Disturbing the Spirits

The car doesn’t hit me exactly. The car nudges me. Either the backward downhill give of a car switching gears, or intentional. Ya pasó I say to Maria a block later, but more to myself. As we walk down the gentle slope Maria says, Oh wait I did go to Russia. We took a bus to Saint Petersburg from Finland. How beautiful, the bridges that lifted up to let the boats pass through, how lovely, those boats.

Moments like a corridor but the minute they have been lived, the lengths of corridor shift, disappear, rearrange. The floor under our feet disappears, the walls cave in, the minute we take our next step forward.

What do you think about motherhood? I ask the Diva and she says, Well shit it’s hard, man, it’s not just to care for them as children, it’s their whole life. She talks with her dancing friends and I wait as per her orders at the threshold. Two men pass and keep looking back at me. I signal to the Diva that I am going to get something to eat but she doesn’t see. I get chicken and walk back up and the Diva is walking down and says, I told you to wait! This neighborhood is really dangerous. Shakily lights a cigarette. She asks if I have a novio and I tell her I am tired of young men using their brains to try and avoid heart-work. I ask her if she has one and she says she had one, but she is tired of intellectuals. They are too suburban.

The logical part of the brain would be the money-taker, calling out where the bus is headed, the part of the self that knows its route, its location. Moments like a corridor but the minute they have been lived, the lengths of corridor shift, disappear, rearrange. The floor under our feet disappears, the walls cave in, the minute we take our next step forward. Worms in reverse. We go through somewhat of an ordered survival and leave behind mirrors broken, bobbing up and down, liquid.

Are there any female monkeys in Belgium? asks the Diva, because she is considering becoming one. She is actually considering becoming a female monk in Belgium since Johann is thinking of monkhood, she just confuses the words in English. Everyone hoots. In the end the Diva decides not to live in a monastery since she would have to give up smoking and drinking. Do you smoke? asks the Diva, then looks at my face. Are you suffering? she asks, laughing.

From the minibus the Diva points out gleaming spoons and hanging teapots. After the part of the market that smells acrid after a day of fruit bazaar she tells me that there is the same difference of opinion in Latin America between the inclusive nature of “hybrid” literature and those who believe genre should continue to be entities with enforced, distinct limits. There is also a debate in Latin American literature between the largely socially important literature and more internal literature of a higher level, she says. For example, I prefer Jessica’s poetry because it is more internal and intellectual. Historically the political and social turmoil of this part of the world has led to fables about the common man, social theme, that sort of thing. But I like the higher level of literature because every worker, every mother of eight, every miner has that internal life.

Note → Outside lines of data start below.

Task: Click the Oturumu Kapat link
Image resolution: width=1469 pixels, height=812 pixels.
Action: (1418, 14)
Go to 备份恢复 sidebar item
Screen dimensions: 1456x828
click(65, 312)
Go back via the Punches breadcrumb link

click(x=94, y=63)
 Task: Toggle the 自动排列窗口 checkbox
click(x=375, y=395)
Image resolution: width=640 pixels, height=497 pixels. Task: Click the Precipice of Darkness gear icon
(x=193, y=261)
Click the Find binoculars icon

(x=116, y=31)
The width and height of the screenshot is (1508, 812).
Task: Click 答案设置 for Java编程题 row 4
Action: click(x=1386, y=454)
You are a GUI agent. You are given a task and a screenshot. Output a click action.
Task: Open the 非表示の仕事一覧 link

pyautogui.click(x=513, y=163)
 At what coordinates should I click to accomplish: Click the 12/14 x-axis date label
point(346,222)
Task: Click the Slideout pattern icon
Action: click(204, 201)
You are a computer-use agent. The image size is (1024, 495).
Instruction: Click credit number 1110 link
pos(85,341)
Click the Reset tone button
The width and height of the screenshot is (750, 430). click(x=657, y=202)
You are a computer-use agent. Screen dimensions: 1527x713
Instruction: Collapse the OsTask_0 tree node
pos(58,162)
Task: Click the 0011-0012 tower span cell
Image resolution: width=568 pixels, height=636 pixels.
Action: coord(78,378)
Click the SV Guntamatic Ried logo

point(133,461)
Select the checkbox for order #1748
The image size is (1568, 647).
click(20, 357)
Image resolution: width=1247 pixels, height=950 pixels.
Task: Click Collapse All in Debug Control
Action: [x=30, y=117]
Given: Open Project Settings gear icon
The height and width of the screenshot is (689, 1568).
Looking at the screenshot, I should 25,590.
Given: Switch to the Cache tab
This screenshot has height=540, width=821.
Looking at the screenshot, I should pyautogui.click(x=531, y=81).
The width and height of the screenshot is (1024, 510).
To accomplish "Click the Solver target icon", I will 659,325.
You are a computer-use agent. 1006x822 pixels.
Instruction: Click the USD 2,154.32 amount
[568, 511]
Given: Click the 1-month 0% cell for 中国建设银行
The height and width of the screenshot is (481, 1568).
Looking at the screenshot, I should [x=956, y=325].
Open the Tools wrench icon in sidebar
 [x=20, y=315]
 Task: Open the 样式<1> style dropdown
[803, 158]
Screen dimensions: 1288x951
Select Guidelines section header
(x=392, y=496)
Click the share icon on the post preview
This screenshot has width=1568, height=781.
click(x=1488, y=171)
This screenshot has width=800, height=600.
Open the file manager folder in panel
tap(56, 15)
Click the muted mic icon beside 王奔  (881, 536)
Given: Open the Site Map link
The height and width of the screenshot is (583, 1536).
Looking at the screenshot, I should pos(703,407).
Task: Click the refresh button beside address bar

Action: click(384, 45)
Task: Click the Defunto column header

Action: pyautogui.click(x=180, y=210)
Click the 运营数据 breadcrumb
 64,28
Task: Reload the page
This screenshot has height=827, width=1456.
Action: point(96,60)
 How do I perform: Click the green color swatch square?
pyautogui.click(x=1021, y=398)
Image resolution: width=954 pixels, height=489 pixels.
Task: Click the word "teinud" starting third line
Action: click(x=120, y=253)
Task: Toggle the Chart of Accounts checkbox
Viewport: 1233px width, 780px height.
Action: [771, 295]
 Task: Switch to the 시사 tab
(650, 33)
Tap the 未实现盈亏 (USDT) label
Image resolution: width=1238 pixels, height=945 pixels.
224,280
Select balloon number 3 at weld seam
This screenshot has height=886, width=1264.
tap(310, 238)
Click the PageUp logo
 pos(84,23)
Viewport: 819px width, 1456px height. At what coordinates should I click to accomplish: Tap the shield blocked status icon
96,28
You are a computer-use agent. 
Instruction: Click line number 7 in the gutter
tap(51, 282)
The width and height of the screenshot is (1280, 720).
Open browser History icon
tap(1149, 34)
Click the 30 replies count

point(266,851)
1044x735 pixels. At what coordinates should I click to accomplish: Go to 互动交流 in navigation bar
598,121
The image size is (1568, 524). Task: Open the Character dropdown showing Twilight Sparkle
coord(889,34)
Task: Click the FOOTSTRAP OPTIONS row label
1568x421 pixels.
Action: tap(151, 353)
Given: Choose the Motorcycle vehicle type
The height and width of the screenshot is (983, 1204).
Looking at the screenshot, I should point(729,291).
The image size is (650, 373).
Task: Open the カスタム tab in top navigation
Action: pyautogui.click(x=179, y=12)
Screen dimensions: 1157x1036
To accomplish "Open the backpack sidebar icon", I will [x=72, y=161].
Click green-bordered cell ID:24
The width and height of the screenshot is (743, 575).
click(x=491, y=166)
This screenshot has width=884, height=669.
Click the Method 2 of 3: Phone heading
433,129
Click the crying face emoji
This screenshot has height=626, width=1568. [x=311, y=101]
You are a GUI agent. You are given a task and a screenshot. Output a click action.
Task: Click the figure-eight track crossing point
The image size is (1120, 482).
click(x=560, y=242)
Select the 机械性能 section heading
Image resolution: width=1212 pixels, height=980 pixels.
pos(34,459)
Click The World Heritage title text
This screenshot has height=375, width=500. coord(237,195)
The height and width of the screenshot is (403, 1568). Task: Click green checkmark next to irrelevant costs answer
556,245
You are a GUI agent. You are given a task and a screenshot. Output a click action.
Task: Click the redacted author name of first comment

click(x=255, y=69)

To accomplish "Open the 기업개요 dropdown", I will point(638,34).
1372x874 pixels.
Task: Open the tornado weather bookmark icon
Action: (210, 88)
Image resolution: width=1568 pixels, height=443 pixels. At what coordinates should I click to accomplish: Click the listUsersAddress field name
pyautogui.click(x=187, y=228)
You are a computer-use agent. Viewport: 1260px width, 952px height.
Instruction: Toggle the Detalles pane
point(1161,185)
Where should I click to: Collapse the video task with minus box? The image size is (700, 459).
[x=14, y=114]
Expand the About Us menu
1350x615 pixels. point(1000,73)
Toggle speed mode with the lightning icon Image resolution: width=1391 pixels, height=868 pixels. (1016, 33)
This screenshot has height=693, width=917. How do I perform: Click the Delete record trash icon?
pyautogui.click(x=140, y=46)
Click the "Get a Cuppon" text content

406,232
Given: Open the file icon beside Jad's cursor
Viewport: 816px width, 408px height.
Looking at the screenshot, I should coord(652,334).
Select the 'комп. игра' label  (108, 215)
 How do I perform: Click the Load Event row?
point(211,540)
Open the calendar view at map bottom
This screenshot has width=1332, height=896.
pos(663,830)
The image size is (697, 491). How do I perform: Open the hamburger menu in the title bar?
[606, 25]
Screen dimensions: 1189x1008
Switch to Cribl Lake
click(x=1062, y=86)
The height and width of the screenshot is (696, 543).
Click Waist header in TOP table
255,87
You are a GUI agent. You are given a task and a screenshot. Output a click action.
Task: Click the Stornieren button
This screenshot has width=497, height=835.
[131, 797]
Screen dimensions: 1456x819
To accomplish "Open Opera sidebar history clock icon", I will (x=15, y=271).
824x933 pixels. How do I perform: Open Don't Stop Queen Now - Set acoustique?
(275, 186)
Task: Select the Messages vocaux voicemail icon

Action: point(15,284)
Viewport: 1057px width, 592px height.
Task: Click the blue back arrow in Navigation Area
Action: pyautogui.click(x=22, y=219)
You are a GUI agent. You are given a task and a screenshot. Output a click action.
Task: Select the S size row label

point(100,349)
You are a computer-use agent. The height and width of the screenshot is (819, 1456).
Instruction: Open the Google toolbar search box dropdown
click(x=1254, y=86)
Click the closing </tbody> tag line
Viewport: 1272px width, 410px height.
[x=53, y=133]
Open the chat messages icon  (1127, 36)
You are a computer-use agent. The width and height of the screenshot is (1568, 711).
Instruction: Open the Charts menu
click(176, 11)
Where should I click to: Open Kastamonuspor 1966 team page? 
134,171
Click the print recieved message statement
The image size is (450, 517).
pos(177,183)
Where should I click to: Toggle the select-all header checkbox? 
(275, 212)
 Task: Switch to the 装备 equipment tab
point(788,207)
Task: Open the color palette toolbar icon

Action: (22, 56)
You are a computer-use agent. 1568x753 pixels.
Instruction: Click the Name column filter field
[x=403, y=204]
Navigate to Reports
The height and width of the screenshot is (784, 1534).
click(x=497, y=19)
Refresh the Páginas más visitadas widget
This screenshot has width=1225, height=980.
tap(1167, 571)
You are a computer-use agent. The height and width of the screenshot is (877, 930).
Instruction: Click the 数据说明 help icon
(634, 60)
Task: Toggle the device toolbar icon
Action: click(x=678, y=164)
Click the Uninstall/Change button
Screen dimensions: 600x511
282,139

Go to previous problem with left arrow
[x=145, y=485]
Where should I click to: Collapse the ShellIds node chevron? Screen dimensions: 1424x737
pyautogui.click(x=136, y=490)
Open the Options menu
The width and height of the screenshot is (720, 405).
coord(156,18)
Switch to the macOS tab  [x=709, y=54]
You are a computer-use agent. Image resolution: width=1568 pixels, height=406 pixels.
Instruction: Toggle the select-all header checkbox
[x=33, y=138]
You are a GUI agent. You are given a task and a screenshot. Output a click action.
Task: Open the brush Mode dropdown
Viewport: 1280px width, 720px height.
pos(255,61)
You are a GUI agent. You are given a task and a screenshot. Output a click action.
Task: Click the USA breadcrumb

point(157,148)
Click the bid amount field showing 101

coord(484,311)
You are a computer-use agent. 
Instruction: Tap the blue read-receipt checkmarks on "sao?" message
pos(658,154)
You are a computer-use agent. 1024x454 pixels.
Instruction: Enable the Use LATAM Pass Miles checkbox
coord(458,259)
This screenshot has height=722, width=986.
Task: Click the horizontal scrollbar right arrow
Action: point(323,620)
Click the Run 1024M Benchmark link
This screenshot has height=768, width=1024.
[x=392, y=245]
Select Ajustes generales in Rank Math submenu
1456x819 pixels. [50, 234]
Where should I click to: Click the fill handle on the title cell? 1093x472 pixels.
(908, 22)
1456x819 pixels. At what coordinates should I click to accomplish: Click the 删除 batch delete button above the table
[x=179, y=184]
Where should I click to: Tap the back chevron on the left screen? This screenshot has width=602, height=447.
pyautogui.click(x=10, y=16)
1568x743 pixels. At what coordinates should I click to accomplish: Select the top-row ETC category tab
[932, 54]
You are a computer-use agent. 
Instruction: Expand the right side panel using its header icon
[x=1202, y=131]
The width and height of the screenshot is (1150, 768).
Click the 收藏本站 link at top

What looked solid isn’t. The steps we take dissolve; footholds turn to dust. Hidden dark places where poets squirreled away. In a city where there are naturally as many ups as downs, and plenty of both, I realize that every time I have told someone or been told of a memory we have been descending, going downhill.

Am I wandering through it now; will I be shaken by a kind younger hand into the late afternoon with a woven blanket over my frail legs? It could cave in on itself, the insubstantial shelf, could bottom out into nothing. Even in Jessica’s upscale suburban house there is a patchamama figurine. Fires for the virgin, dances and mantles. Sit among dogs and fading light. In the building across the way two figures move side to side, lit with late light. What looked solid isn’t. The steps we take dissolve; footholds turn to dust. Hidden dark places where poets squirreled away. In a city where there are naturally as many ups as downs, and plenty of both, I realize that every time I have told someone or been told of a memory we have been descending, going downhill. I can’t explain this city any more than I can explain memory. When buildings fall to shadow, uneven houses on cliffs start, various certain ones, to spark.

Black dog nearly bites me in the thigh, won’t let me pass. Think about the hairs standing up on my body, about adrenaline, about the body language of the dog and me, conveying cowardice, wonder about other humans in other times in other generations, lions maiming them. We’re all riding the wheel in thin sunlight, hanging dreams on the hook of someone just out of reach, working out the kinks of being in worlds with abilities to dream, suffering the sweet pain of texture. In the white minibuses of La Paz, the money-takers call the name of every stop.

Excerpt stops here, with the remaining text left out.